» **Фрагмент текста**:
— Я сравниваю контрастные ситуации в своей судьбе. Поэтому немножко смешно, но я скорее над собой смеюсь. И потом, я ведь враг не любого канона. Например, очень люблю фольклор — искусство каноническое. К тому же в Гарварде канон веселый. Это ритуал, но — игровой. Конечно, что-то меня стесняло, больше всего — смокинг, который я никогда в жизни не надевал, и это оказалось тяжелым испытанием. Я и галстуков-то не ношу.
Знаменитый поэт, давно освоивший похоронный жанр, привез горшок с землей с могилы Пастернака. Хочется думать, что земля набиралась из фикуса в посольстве — иначе пастернаковская могила должна напоминать карьер. Горшок опростался в яму, и тут Марья Васильевна прервала речи, сказав, что покойный был человек антиторжественный и веселый, поэтому пора идти в дом — выпивать, закусывать и рассказывать анекдоты, которые он так любил.
За два дня до смерти, предельно изнуренный и уже окончательно побежденный раком, Синявский хохотал над анекдотом о «новых русских», только ему пришлось объяснять, что такое сотовый телефон.
Марья Васильевна спохватилась на кладбище поздно, что понятно: у нее впервые умирает муж, а генералы всегда привычно и споро выходят вперед, диссидент — не диссидент, порядок есть порядок. Гражданин начальник всегда ощущает себя главнее нарушителя закона.
— Андрей Донатович, я помню, как вы настаивали на том, что по характеру не авантюрист, но ведь превращение Синявского в Терца — авантюра, и отчаянная.
— Да, но это была страсть… Я бы не рискнул стать ну, например, грабителем или спекулянтом, мне это неинтересно. А страсть писательства — другое дело. Хаксли где-то сказал, что с человеком случается чаще всего то, что на него похоже. Не потому, что он так хочет, а в силу судьбы и свойств характера, что ли. Вот и я не хотел таких поворотов, я не авантюрист, а напротив, — кабинетный и тихий, даже скучный человек. Но закрутилась судьба, стала давать неожиданные узоры, и когда пройдешь эти узоры, они тебе самому начинают нравиться. Но сознательно их повторять не следует.
— Любопытно, когда вы сейчас подыскивали сравнение — кем бы могли стать, то назвали не естественную авантюрную экзотику, вроде землепроходца, а грабителя и спекулянта. И псевдоним у вас бандитский. И в «Мыслях врасплох» сказано, что даже чтение книг — это кража, про писание и говорить не приходится. Так что — в вас прочно сидит убеждение в том, что писательство — нечто по сути своей незаконное?
— Да. Конечно. В данном случае слово «вор» — метафора слова «художник». Я в принципе за разных писателей, но мне лично реалистически описывать жизнь — встал, чаю попил — неинтересно. Я лучше вовсе писать не буду. Писание в моем понимании — нарушение запретов.
— А у кого ворует писатель?
— В моем случае — у государства. Когда государство монополизировало не только идеологию, но и стиль, то писатель, естественно, идет на преступление, если он настоящий писатель.

» **Задание**: Приведите ещё раз отрывок из текста о Синявском, всё от "Марья Васильевна спохватилась" до "главнее нарушителя закона.", заменив "генералы" на "чиновники".

» **Предоставленные записи**:
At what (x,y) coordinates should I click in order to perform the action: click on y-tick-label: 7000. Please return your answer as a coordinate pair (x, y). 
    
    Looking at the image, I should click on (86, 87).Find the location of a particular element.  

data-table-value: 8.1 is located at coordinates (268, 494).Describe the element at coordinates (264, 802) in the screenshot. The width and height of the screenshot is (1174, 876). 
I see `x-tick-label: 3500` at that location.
---
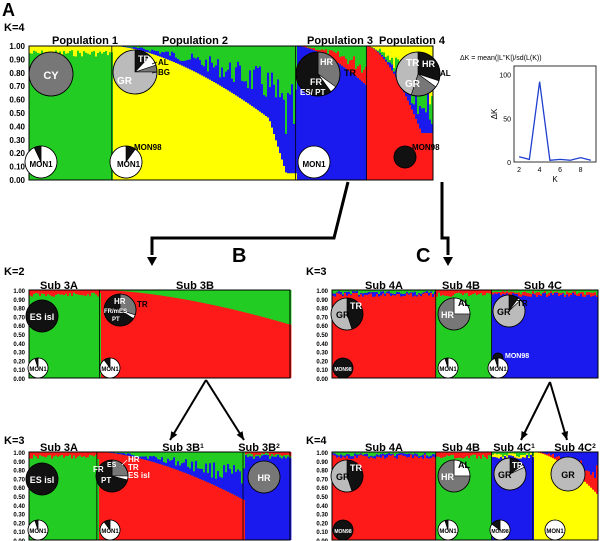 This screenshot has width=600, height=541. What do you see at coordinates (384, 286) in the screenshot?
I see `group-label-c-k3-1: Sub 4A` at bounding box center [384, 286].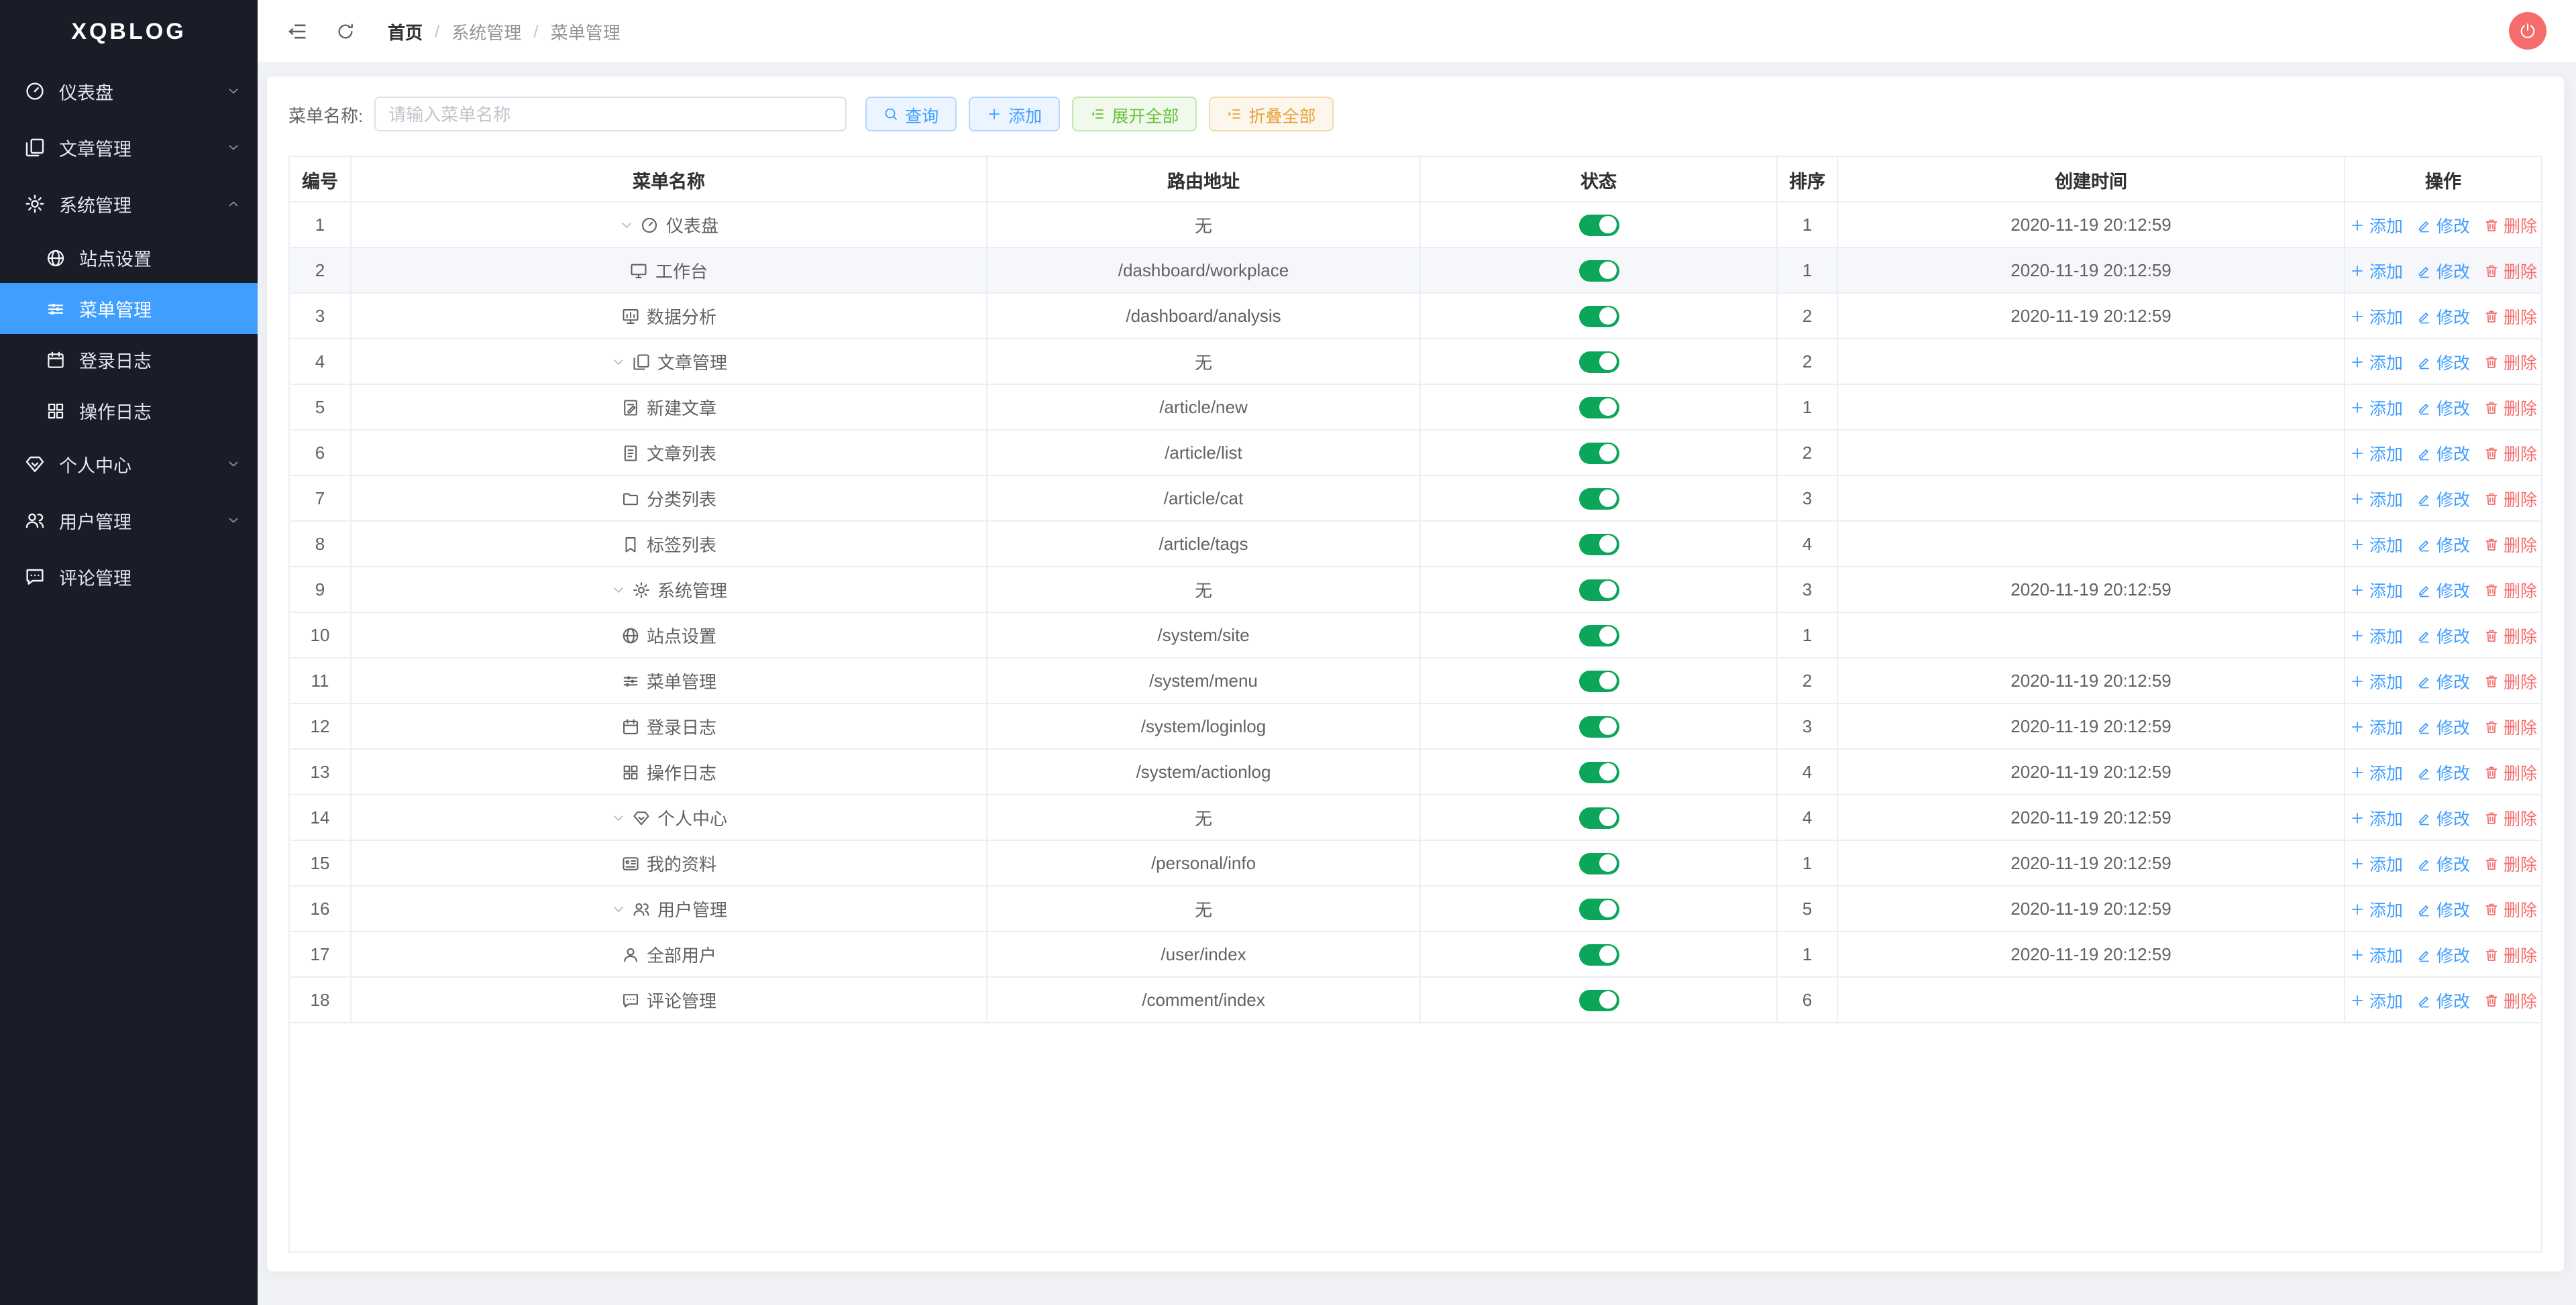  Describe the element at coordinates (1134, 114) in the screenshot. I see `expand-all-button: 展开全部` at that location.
...
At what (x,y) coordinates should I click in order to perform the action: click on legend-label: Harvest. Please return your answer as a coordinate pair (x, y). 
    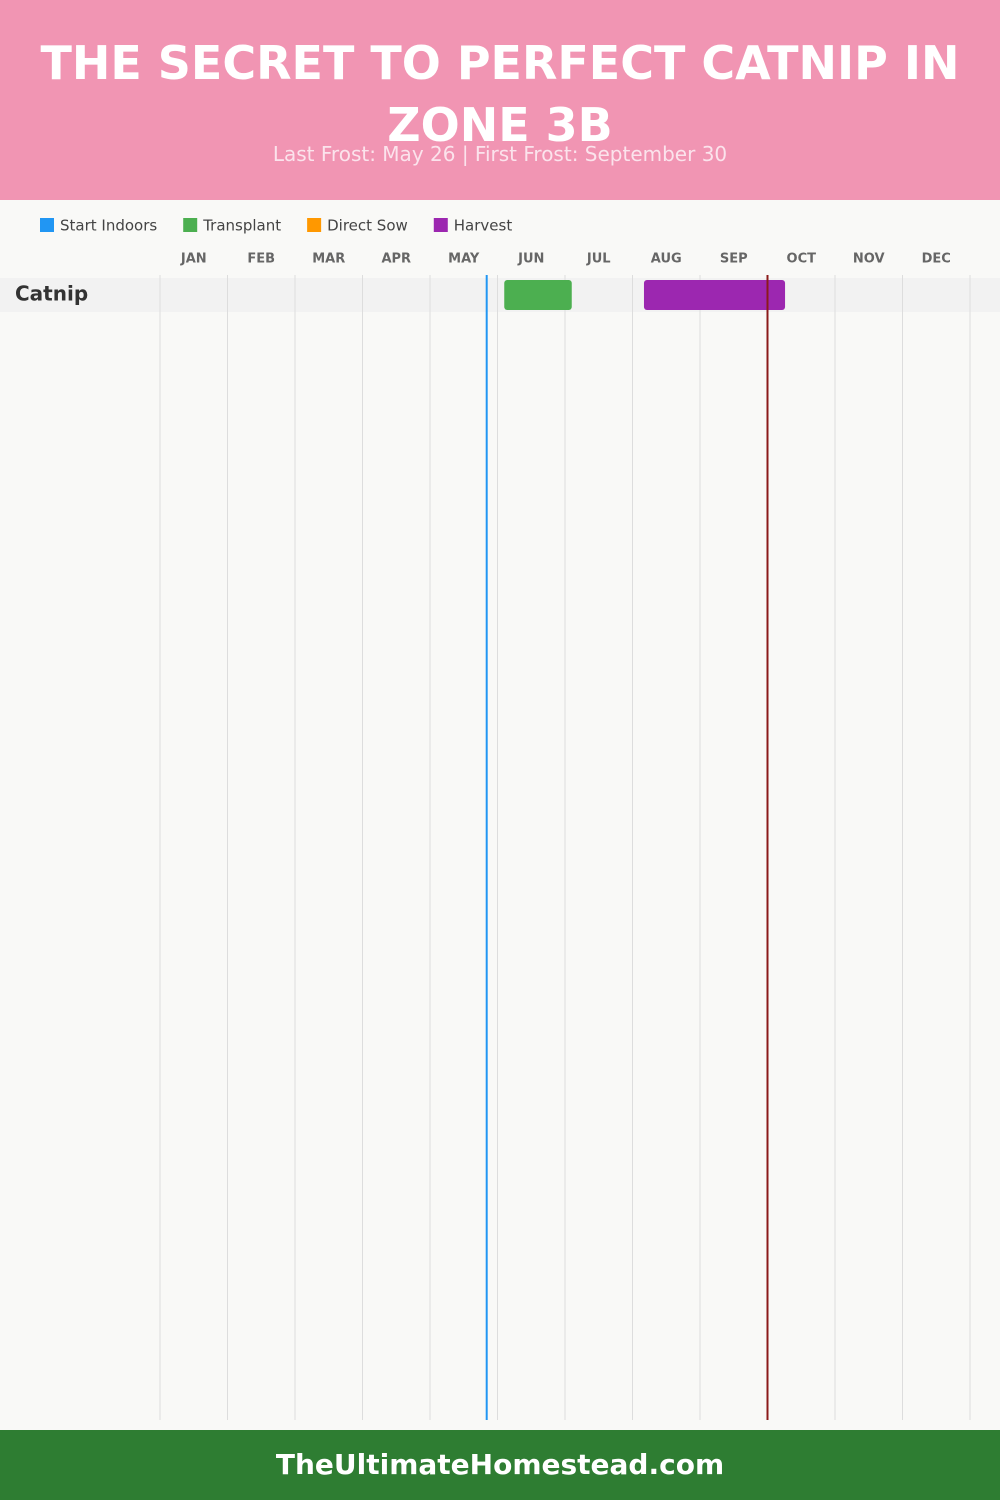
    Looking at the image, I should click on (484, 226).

» **Ответ**:
Марья Васильевна спохватилась на кладбище поздно, что понятно: у нее впервые умирает муж, а чиновники всегда привычно и споро выходят вперед, диссидент — не диссидент, порядок есть порядок. Гражданин начальник всегда ощущает себя главнее нарушителя закона.